»»

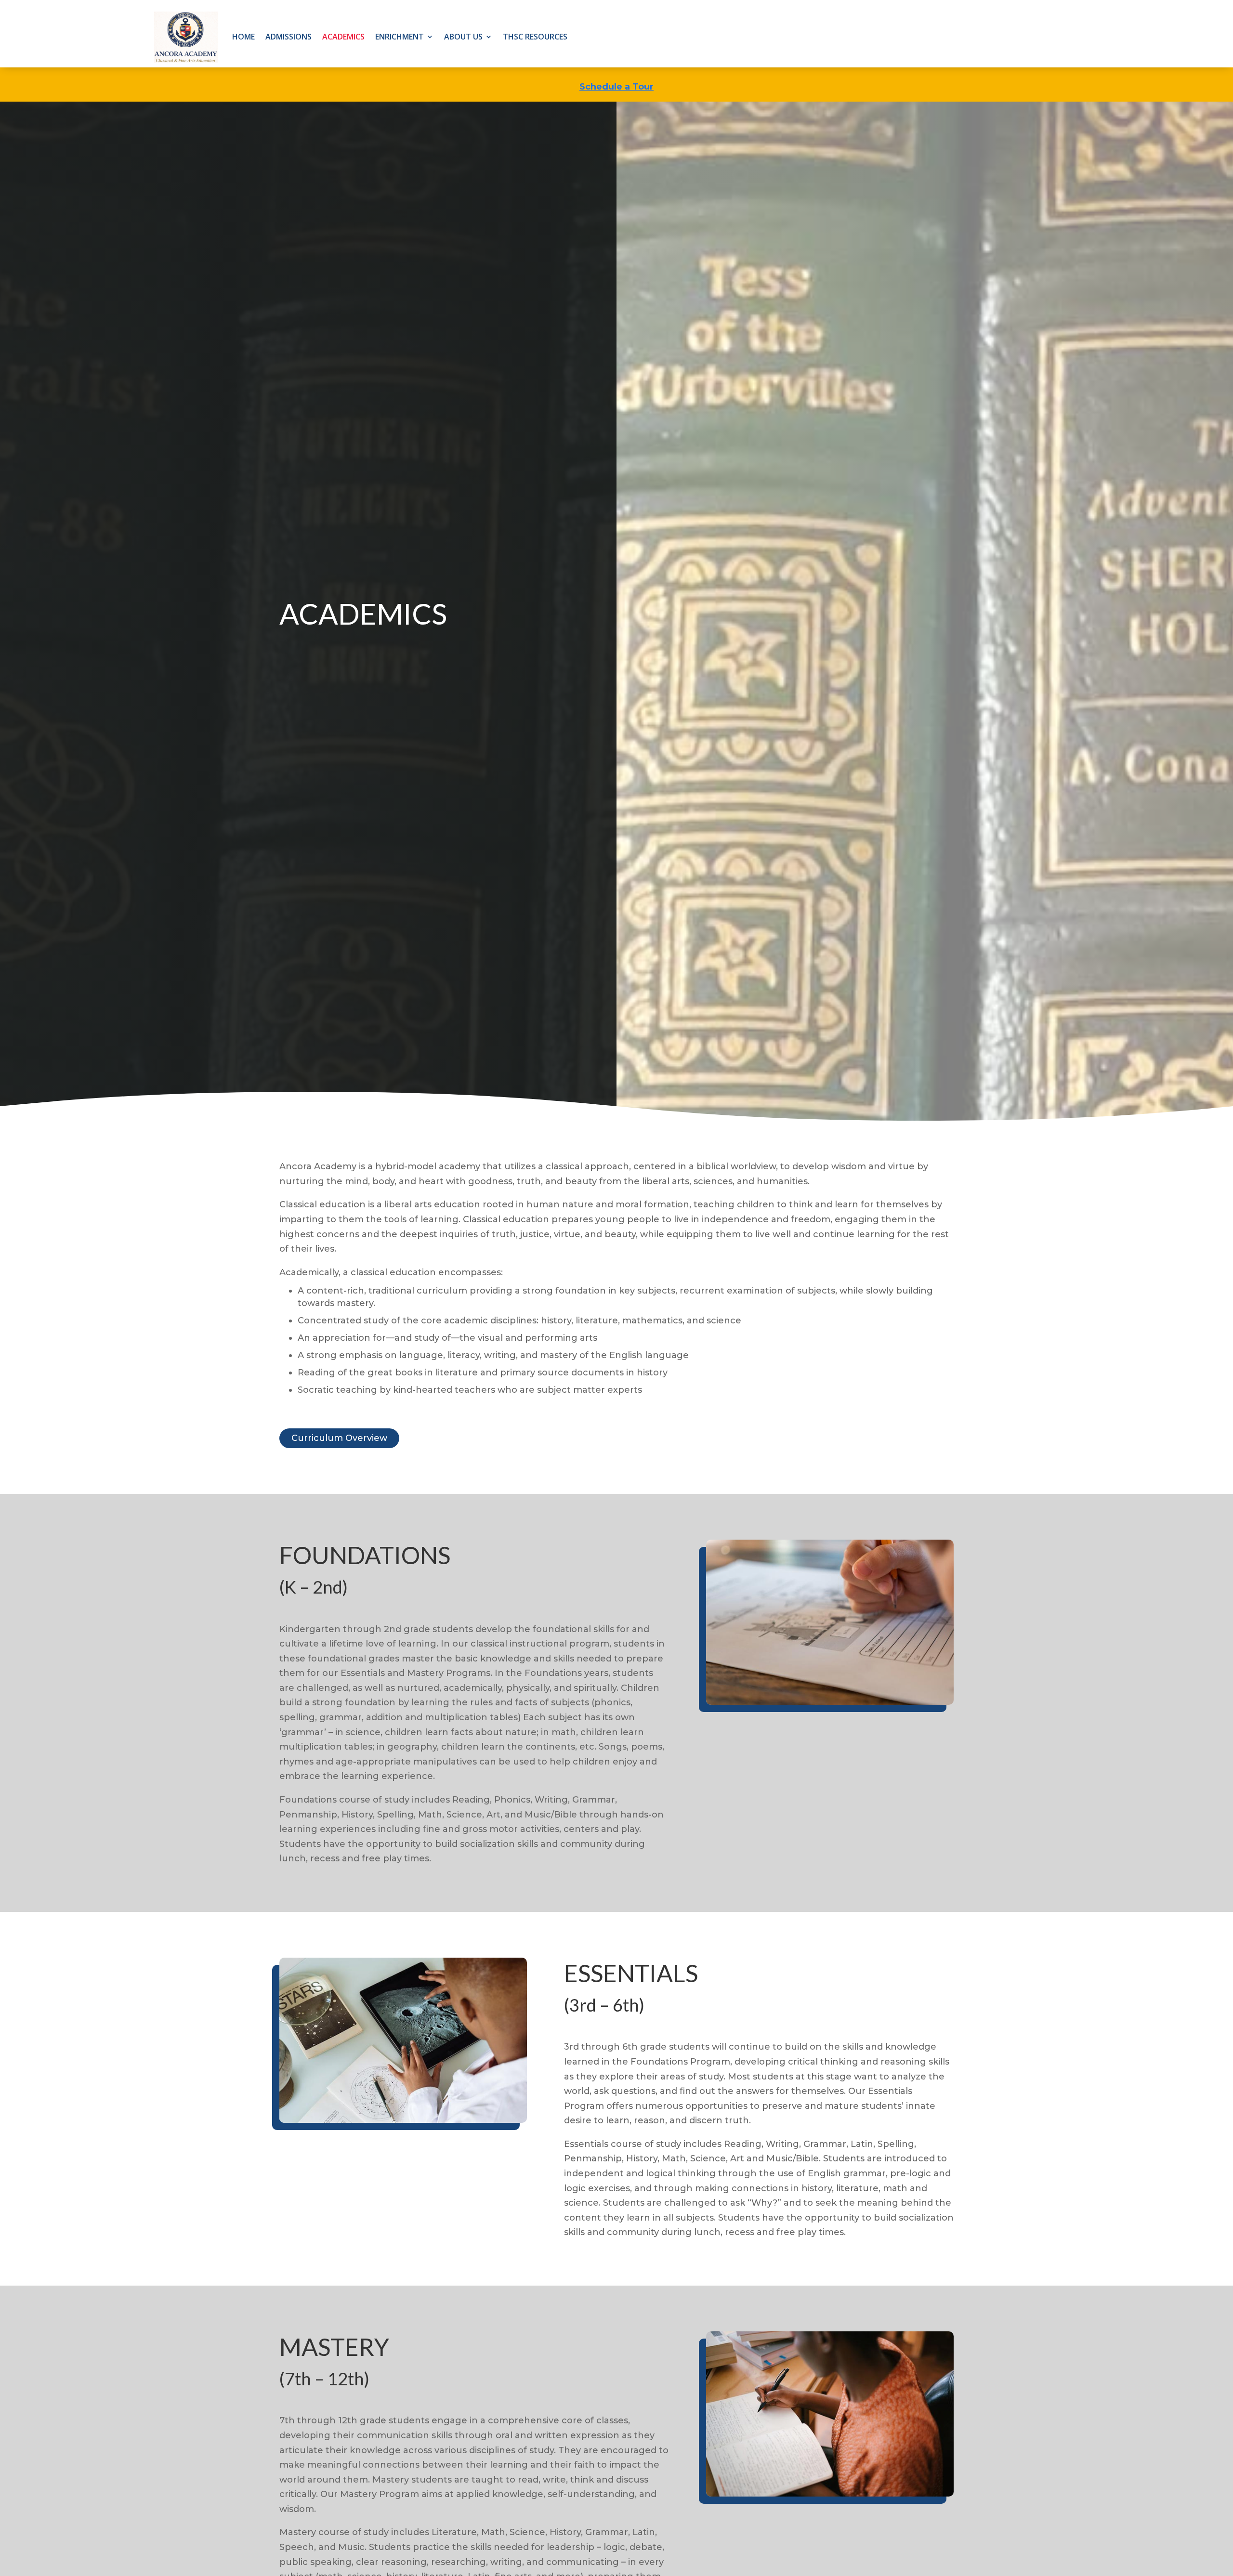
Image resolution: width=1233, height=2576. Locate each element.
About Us (463, 36)
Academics (343, 36)
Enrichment (399, 36)
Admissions (288, 36)
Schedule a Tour (616, 86)
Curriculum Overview (339, 1438)
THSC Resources (535, 36)
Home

««

### Activity
Set down the material above exactly as it reads, but not its pictures.

### Output of the exercise
Image resolution: width=1233, height=2576. Locate each element.
About Us (463, 36)
Academics (343, 36)
Enrichment (399, 36)
Admissions (288, 36)
Schedule a Tour (616, 86)
Curriculum Overview (339, 1438)
THSC Resources (535, 36)
Home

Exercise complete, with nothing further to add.